The typical preteen or teen will freak out as soon as you utter the words ''oral sex." That's OK. The purpose of the first conversations is simply to let your child know you can talk about it. ''Don't be put off," says Monica Rodriguez, a spokeswoman for the Sexuality Information and Education Council of the United States (siecus.org).
As if this wasn't difficult enough, what makes it even harder for parents is that there's a new breed of teens with which we have little first-hand experience. One is the ''macho girl" who says giving oral sex is empowering. ''She decides when to stop and when to go," says Lippincott. To a girl who says it's not sex, Roffman would say sex is more than intercourse: ''Sex is a variety of behaviors that are sexually arousing."

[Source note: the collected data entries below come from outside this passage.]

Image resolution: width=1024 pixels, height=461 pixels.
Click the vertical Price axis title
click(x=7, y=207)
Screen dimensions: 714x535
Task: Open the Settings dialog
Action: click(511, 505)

The other is the enlightened boy, raised by feminist-era parents, who gets that it's important to respect a girl but whose culture still expects him to ''prove he's a man."
Both need unambiguous information from parents. Steiner-Adair would tell a girl, ''You wouldn't want to be a mother at 13, would you, because you know you would be a better mother when you're older? Well, sexual behavior before you are ready can spoil the lover you could be in the future." To a boy she would emphasize that he shouldn't accept oral sex ''if you don't care about her, if you're not in a committed relationship, if it's not reciprocal, and if you're not ready to be sexually intimate and vulnerable."
Getting your values into the mix takes perseverance. ''This is not one conversation. It's many," says Rodriguez.
Perhaps the ultimate conversation to brace yourself for is the one in which your teen says he's had oral sex and regrets it.
''Don't overreact," urges Steiner-Adair. Whether it's a son or daughter, she might say, ''Sweetie, I'm so sorry. That must have been really uncomfortable." That may be too nice for some parents' tastes, but she says the only way a teen can tolerate turning to us is if we are nonjudgmental. It doesn't mean your values won't come through.
A daughter who tells you might think of herself as a ''slut." She needs to know she's not a bad person and that you still love her. A son probably feels confused: It felt good but he knows the context was bad. ''Boys get coerced into this a lot more than parents realize," by both girls and boys, Steiner-Adair says. She would tell him, ''I have so much respect for you. Your willingness to talk about it tells me already that you know this wasn't the right thing to do."
To each of them she would say, ''Let's try to figure out what was going on for you so that you understand yourself better, and you trust yourself not to make the same mistake twice."